Second, in dry years like 2013, it is difficult to generate a spring peak in the hydrograph (as typically occurred historically) due to the demands placed upon the limited supply of water in the Rio Grande. The lack of spring peak flow in 2013 is apparent when comparing the hydrographs from 2010 and 2013.
In 2013, instead of flows increasing in April, May, and June, creating a significant dynamic rise in the hydrograph, the river’s flows remained low and steady. Such conditions fail to transport sediment downstream, cue spawning in native fish, or create aquatic or riparian habitat for fish, wildlife, and nesting migratory birds.

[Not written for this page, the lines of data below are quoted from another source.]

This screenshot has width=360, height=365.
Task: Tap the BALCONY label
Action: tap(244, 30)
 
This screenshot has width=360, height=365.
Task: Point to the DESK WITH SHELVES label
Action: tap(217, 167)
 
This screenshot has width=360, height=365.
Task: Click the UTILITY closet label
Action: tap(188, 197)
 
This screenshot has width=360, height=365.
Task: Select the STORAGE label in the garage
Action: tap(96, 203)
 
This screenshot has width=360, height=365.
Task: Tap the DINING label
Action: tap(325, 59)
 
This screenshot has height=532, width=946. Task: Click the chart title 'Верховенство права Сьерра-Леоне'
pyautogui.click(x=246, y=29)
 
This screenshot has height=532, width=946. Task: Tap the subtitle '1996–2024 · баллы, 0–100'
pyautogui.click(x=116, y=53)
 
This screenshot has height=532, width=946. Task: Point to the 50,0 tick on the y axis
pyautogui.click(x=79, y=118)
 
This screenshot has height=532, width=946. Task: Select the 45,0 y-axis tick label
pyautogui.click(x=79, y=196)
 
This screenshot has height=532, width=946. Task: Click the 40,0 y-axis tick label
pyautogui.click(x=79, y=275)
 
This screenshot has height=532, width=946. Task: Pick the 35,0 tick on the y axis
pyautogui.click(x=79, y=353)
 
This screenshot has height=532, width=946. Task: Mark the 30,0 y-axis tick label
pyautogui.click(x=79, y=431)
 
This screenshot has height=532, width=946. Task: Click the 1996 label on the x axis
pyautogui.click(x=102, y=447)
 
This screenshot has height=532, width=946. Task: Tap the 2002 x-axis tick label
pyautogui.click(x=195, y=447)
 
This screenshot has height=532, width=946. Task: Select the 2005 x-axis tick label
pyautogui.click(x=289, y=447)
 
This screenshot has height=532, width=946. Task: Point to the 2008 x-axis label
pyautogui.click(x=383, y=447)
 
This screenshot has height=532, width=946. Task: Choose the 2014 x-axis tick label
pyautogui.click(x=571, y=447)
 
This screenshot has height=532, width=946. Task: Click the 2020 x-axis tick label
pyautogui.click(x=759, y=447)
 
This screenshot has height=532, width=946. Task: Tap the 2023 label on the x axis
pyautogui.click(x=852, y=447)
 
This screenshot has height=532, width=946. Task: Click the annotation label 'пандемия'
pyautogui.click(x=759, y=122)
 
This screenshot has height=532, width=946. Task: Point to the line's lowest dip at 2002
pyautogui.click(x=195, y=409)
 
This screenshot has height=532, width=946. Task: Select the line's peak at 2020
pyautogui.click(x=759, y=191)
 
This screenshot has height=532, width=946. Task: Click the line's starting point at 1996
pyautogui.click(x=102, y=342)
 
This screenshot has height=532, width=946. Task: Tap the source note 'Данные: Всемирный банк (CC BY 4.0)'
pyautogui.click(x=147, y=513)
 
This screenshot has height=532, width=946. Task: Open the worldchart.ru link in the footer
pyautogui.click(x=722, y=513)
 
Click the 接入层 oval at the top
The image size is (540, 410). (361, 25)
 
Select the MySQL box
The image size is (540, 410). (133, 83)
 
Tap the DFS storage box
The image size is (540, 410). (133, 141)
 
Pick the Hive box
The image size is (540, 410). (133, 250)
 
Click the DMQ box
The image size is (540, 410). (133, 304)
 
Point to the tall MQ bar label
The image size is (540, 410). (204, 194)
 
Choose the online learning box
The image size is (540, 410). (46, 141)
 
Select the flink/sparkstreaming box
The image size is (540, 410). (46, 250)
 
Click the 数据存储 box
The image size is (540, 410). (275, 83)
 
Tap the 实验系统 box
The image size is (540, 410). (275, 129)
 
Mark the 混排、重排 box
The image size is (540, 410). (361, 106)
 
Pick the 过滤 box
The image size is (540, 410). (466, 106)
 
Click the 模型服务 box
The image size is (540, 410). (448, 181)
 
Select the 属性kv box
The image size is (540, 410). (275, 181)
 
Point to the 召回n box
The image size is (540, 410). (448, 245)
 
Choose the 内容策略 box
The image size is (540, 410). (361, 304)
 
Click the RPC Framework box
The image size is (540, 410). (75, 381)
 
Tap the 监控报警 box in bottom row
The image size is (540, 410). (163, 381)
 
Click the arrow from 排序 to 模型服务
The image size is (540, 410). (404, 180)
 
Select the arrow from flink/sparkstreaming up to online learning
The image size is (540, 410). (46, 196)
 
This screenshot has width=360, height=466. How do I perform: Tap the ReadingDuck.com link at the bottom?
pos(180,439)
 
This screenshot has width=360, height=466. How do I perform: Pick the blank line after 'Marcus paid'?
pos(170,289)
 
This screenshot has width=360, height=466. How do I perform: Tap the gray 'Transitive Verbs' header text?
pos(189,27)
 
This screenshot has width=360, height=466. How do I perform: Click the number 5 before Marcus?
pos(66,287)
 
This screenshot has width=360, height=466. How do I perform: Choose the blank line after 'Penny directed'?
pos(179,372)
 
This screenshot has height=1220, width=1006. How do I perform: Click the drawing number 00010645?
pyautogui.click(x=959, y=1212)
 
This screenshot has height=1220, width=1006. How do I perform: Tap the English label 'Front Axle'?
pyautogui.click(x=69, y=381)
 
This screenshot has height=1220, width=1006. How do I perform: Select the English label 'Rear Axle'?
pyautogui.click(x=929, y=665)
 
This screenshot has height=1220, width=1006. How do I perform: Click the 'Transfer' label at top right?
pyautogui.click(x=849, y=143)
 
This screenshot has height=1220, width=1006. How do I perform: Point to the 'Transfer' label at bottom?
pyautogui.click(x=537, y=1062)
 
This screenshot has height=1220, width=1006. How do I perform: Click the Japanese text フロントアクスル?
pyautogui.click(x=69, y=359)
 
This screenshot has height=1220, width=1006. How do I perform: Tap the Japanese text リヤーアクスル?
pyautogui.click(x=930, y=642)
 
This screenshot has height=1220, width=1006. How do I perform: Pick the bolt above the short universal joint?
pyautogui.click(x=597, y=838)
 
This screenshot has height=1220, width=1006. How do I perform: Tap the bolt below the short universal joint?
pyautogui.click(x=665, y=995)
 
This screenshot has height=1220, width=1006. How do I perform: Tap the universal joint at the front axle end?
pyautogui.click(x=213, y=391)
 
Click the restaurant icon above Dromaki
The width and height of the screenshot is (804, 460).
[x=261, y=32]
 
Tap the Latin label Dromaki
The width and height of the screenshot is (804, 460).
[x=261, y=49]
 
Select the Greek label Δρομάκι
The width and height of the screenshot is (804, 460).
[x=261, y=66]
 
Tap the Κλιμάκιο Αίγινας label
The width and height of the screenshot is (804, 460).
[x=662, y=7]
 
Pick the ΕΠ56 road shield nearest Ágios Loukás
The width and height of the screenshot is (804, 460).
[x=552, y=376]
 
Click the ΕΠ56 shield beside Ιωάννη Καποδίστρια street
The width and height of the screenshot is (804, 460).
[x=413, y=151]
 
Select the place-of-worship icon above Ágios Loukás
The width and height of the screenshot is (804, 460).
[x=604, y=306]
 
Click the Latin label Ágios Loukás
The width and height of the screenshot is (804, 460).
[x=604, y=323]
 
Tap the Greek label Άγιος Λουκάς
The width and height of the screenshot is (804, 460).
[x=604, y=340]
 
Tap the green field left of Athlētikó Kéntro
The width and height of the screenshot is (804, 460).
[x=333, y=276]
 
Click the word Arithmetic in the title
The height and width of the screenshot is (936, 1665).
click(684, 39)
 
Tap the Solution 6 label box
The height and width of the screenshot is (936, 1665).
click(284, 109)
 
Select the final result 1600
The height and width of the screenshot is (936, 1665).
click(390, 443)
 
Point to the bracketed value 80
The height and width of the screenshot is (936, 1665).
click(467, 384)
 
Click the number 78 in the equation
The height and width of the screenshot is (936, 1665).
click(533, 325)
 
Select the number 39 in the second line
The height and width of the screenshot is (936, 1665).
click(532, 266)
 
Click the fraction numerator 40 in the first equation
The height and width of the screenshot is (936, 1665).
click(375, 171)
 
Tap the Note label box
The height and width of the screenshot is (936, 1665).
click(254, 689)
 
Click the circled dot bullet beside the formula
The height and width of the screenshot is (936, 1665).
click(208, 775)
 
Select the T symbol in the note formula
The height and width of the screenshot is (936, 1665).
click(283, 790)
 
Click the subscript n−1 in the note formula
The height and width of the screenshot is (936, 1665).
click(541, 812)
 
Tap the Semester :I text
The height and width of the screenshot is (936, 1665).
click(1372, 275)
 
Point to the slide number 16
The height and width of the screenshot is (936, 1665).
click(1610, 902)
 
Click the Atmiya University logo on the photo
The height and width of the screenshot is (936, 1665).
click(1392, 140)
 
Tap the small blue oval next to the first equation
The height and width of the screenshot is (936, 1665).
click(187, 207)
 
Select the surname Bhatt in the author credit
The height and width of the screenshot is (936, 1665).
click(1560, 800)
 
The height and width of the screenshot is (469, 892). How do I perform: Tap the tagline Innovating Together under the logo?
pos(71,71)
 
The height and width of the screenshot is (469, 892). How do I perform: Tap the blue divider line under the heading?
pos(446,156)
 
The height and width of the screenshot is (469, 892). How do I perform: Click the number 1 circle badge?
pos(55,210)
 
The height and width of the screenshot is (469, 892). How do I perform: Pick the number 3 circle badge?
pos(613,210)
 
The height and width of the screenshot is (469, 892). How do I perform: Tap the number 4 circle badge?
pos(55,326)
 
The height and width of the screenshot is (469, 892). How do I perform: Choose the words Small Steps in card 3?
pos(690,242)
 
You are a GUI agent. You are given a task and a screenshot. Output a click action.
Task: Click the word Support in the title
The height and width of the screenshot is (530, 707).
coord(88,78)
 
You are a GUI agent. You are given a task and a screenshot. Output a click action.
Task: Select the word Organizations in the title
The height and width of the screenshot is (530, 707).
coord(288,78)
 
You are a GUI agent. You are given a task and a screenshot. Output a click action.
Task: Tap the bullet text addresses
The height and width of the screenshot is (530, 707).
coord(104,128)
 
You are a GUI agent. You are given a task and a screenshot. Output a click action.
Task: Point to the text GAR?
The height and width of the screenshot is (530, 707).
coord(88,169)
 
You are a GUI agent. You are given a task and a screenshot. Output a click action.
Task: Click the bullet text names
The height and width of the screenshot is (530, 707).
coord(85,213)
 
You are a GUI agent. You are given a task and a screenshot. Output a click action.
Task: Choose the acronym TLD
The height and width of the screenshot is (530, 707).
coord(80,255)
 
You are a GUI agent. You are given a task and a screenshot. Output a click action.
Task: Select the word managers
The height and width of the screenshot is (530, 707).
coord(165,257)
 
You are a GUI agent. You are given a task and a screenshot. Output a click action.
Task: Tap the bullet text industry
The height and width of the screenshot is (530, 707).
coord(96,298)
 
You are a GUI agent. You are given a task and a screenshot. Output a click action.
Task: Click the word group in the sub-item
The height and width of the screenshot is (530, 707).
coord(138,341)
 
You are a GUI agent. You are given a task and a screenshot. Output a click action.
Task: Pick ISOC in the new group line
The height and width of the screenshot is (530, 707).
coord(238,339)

Storing more water upstream provides the opportunity to move storage at opportune times ecologically to generate conditions that might not otherwise be possible. For example, based on the alternate storage scenario 2, storing more water upstream from January to May would save an estimated 18,000 acre-feet of water. In addition to that water, there is at least an additional 100,000 acre-feet of Rio Grande Project storage upstream that could be transported downstream. The timing of such a large-scale release of water would provide deliveries to downstream water users as well as create a critically timed environmental benefit.
If 118,000 acre-feet of water were released over a 20-day period in late May, that water would provide an additional flow of 2,974 acre-feet to whatever base flows already exist in the river. It appears that based on the 350 cfs already in the Rio Grande around that time, a peak flow of 3,300 cfs could be achieved. Due to the channel capacity limitation on the Rio Chama of 1,800 cfs, other integrated reservoir management tools—such as the temporary detention of water in Cochiti Reservoir for a bulk release—may be necessary to achieve the greatest benefits possible. This generated peak flow would only be possible in a year like 2013 given the opportunities afforded by storing more water upstream in any given year.